Mikhail Gorbachev, who ended the Cold War but failed to prevent the collapse of the Soviet Union, has died aged 91.

The Central Clinical Hospital in Russia said in a statement that Gorbachev died on Tuesday after a long illness.

In 1985, aged 54, Gorbachev became the general secretary of the Soviet Communist Party, setting out to revitalise the party by introducing peace talks, as well as political and economic freedoms.

As the last Soviet President, he managed to strike up arms reduction agreements with the United States and partnerships with Western powers to remove the Iron Curtain that had divided Europe since World War II.

Soviet Leader Mikhail Gorbachev, left, and U.S. President Ronald Reagan talk during their meeting in Iceland in 1986. Photo: AP Photo/Scott Stewart

When pro-democracy protests swept across the Soviet bloc nations in 1989, he refrained from using force, unlike previous Kremlin leaders who had sent tanks to crush uprisings in Hungary in 1956 and Czechoslovakia in 1968.

Nevertheless, the protests fuelled aspirations for autonomy in the 15 republics of the Soviet Union and he failed to prevent the subsequent collapse.

Twenty-five years after the collapse, Gorbachev told The Associated Press that he had not considered using widespread force to keep the USSR together because he feared chaos in the nuclear country.

In 1990, Gorbachev won the Nobel Peace Prize for his role in ending the Cold War and spent his later years collecting accolades and awards from all corners of the world.

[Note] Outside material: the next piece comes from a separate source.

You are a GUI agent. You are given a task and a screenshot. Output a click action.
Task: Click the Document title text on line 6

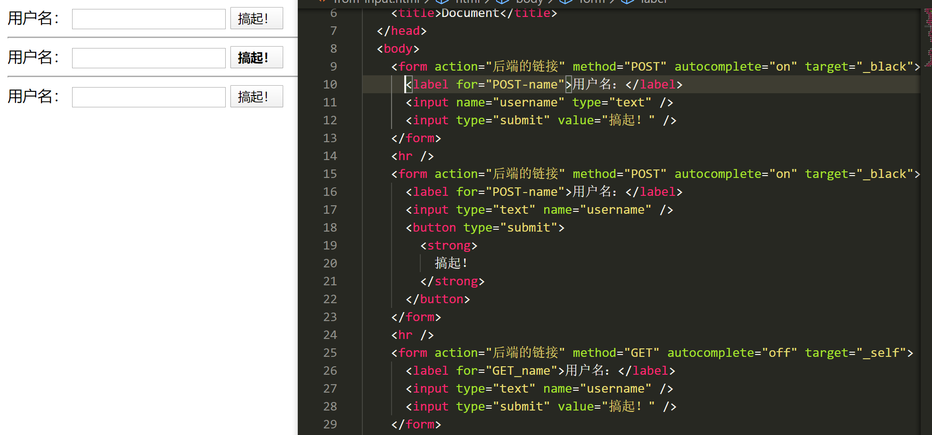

Pope John Paul II shakes hands with Soviet President Mikhail Gorbachev in the first-ever meeting between a Kremlin chief and a Pontiff, in Vatican, Friday, Dec. 1, 1989. Photo: AP Photo/Massimo Sambucetti

However, at home, he was widely despised with Russians blaming him for the 1991 implosion of the Soviet Union and quickly became a scapegoat for the country’s troubles.

His run for president in 1996 was a national joke, and he polled less than 1% of the vote.

As for his opinions on Russia’s current President, Vladimir Putin, whilst Gorbachev protested Putin’s actions to limit media freedom, he did concede that the Russian President had done much to restore stability and prestige to Russia after the tumultuous decade following the Soviet collapse.

This year on March 2, Putin congratulated Gorbachev on his 91st birthday.

“You have lived a long, fulfilling life, and you’ve rightfully earned great prestige and recognition,” Putin was quoted as saying by TASS.

“It is gratifying that today your multifaceted work contributes to the implementation of much-needed social, educational, charitable projects, as well as to the development of international humanitarian cooperation.”